Please return the material below word for word, starting at its first line and ending with the line that contains "pyautogui.click(x=841, y=58)". Leave the pictures out of your reply.

########################################

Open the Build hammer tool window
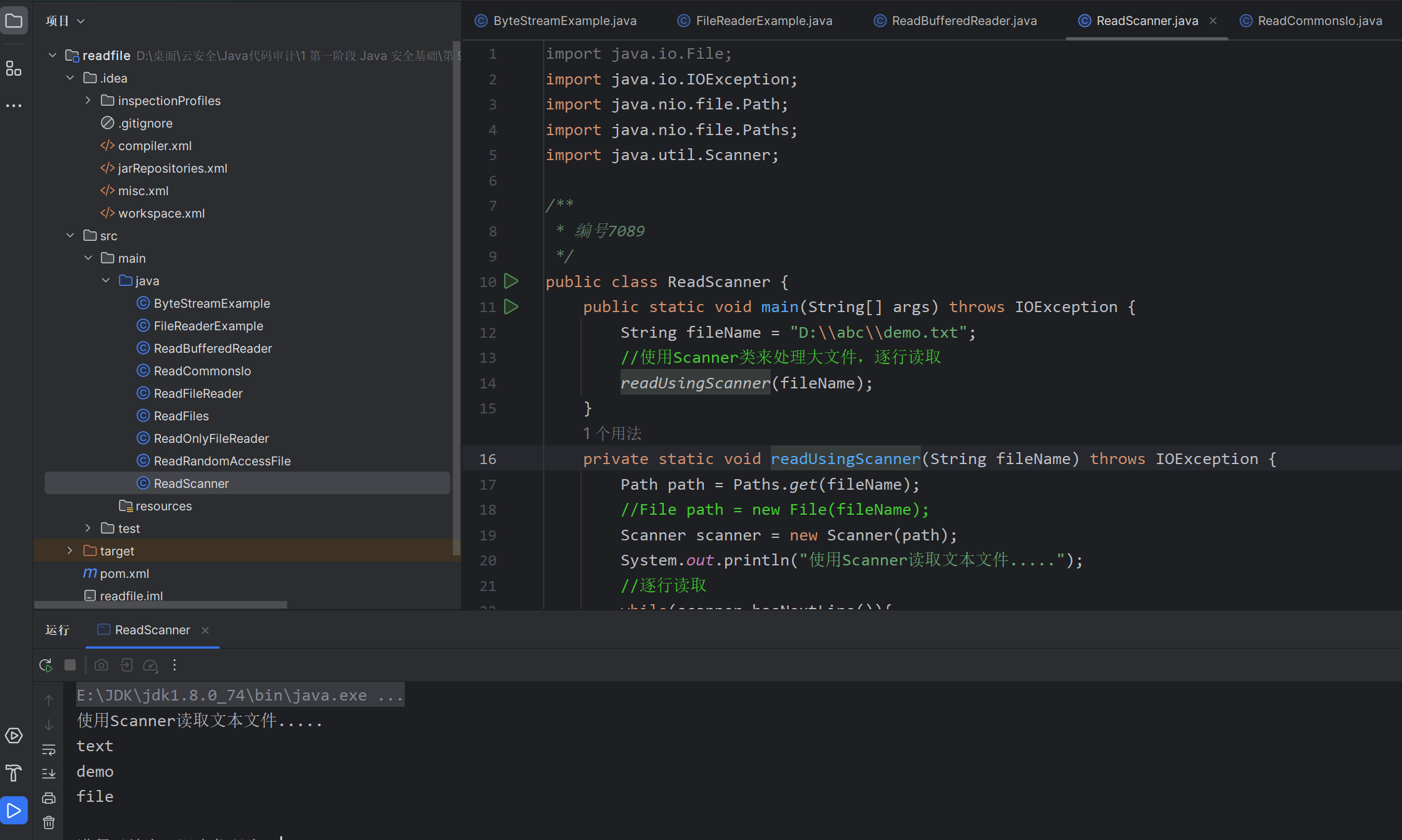 coord(14,773)
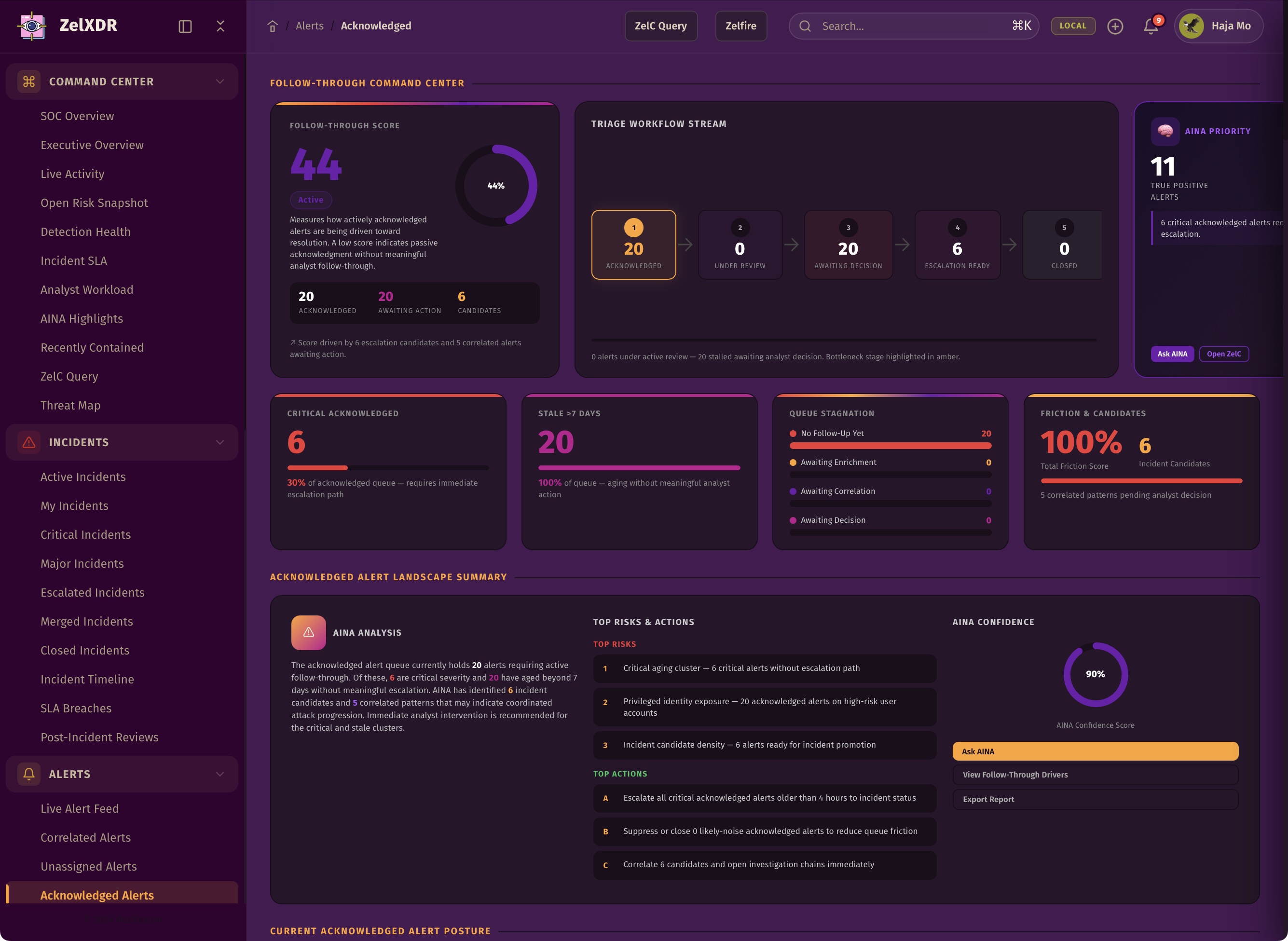This screenshot has width=1288, height=941.
Task: Collapse the Alerts sidebar section
Action: 220,774
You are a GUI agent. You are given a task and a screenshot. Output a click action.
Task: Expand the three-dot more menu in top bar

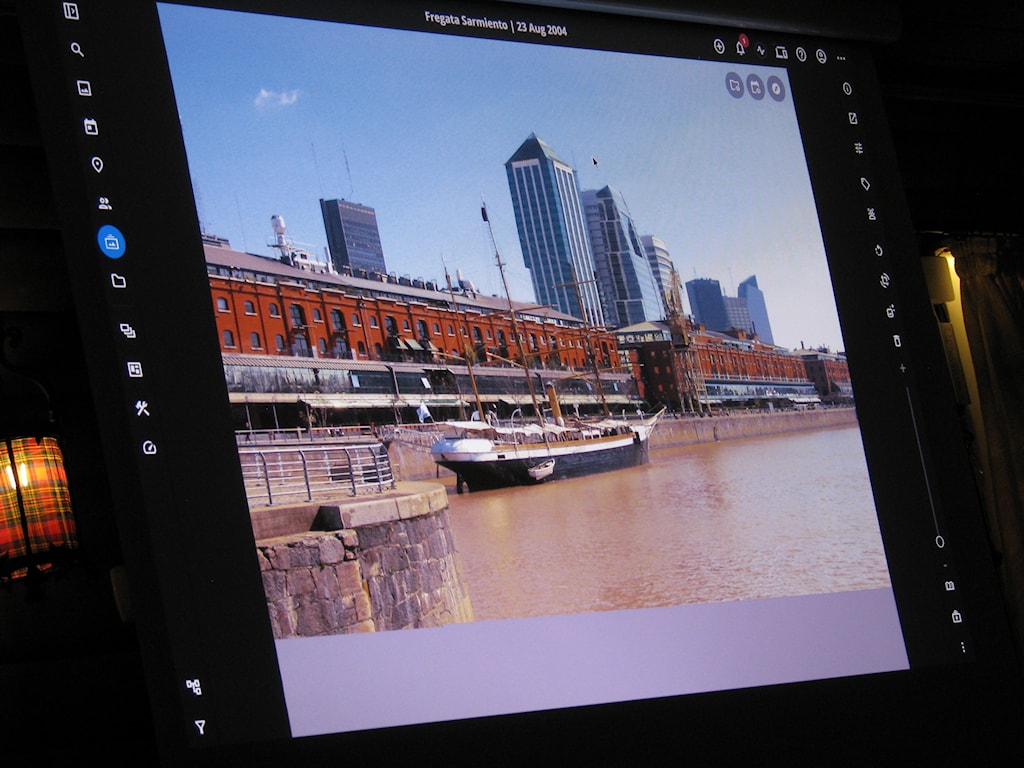pyautogui.click(x=841, y=58)
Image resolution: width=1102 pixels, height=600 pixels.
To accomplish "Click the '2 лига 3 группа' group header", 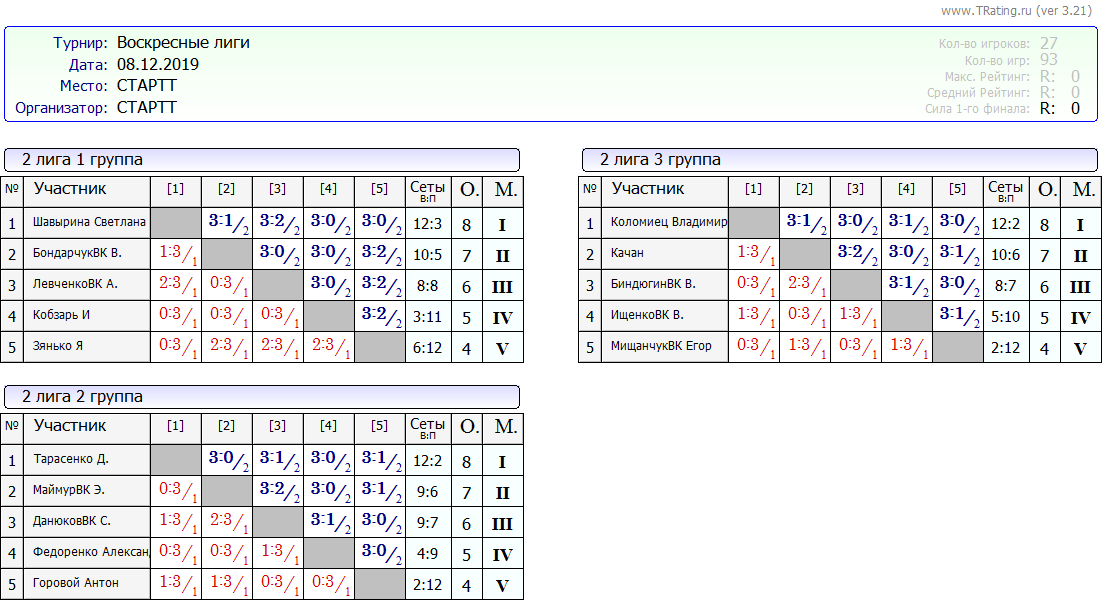I will [x=840, y=160].
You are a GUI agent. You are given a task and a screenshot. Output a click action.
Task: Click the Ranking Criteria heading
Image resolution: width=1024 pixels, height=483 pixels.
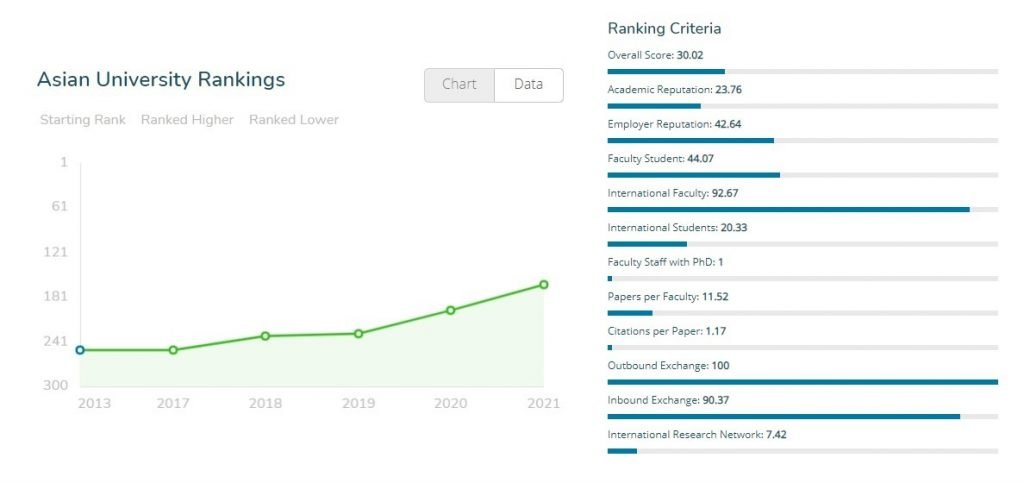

########################################

*TASK OUTPUT*:
Open the Build hammer tool window
 coord(14,773)
This screenshot has width=1288, height=941.
Task: Collapse the Alerts sidebar section
Action: 220,774
You are a GUI agent. You are given a task and a screenshot. Output a click action.
Task: Expand the three-dot more menu in top bar

pyautogui.click(x=841, y=58)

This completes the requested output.